Central Ohio mailers support recycling awareness

The U.S. Postal Service and the Solid Waste Authority of Central Ohio (SWACO) have initiated two pilot programs that will help raise awareness of recycling disposed mail and reducing landfill waste.

Both programs will be identified under the banner of, “Read, Respond, and Recycle,” said Joshua D. Colin, the postal service’s Columbus district manager.

In the first pilot initiative announced, SWACO and the postal service joined a number of major central Ohio mailers to educate consumers that mail is recyclable.

The effort will use the 3Rs - “Read, Respond, and Recycle” - in a number of approaches to remind consumers to recycle mail once they are ready to dispose of it. The message will be carried in public service announcements, on websites and on outgoing mail pieces.

“SWACO is excited to partner with the U.S. Postal Service on ‘Read, Respond and Recycle’,” said Mills. “We hope this project will serve as a strong reminder to residents and businesses that much of what we throw away is recyclable. If you shred your mail after reading, we still accept that for recycling as well. Just put the shredded material in a bag to keep it from blowing around. Most of what comes to SWACO’s Franklin County Landfill can be recycled. As a matter of fact, 43 percent of what is delivered to the landfill is paper or cardboard. That’s about 375,000 tons annually! A lot of it is discarded mail. We believe the efforts by the Post Office and these direct mail customers will help us deliver the message that most mail can be recycled.”

According to the EPA, advertising mail makes up 2.4 percent of municipal solid waste, while more than 35 percent of this mail is now recycled.
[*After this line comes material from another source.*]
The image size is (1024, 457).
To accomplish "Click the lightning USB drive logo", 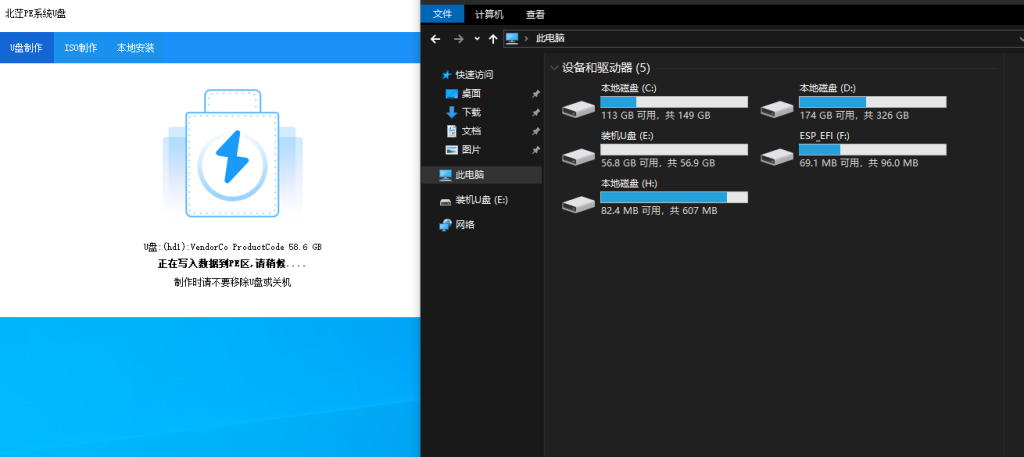I will (232, 156).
Mills said that 43 percent of what is delivered to the Franklin County Landfill is paper or cardboard that is recyclable.

Adam Trabitz, director of sales and marketing for Custom House Publishers, a Worthington-based company specializing in direct marketing strategies, said his company has already begun phasing in the recycling message onto an expected seven million customized newspapers in the coming year. “It is a small but effective way each of us can help,” he said.

Another early supporter, Columbus-based Highlights for Children, anticipates the slogan appearing on six million of its catalogs this year, while Cheryl and Co., the Central Ohio company known for its cookies, said it will print the logo and tagline on its outgoing mail to customers “to help reiterate the importance of recycling.” The company mails millions of catalogs each year. The law firm of Porter Wright Morris & Arthur, LLP plans to use the recycling logo on outgoing First-Class mailings, while Columbus-based Ohio Appliance Service Center, and its subsidiary, will place the logo on outgoing Priority mail and parcels.

In a second initiative announced in Columbus, locked and secure recycling containers will be placed in 23 Post Office lobbies in Columbus, Dublin, Hilliard and Westerville for use by post office box customers who wish to recycle.

Many customers who open mail and conduct business in the lobbies will now have the option of recycling discarded paper rather than sending it to landfills. Central Ohio Post Offices are the first in the nation to receive the containers.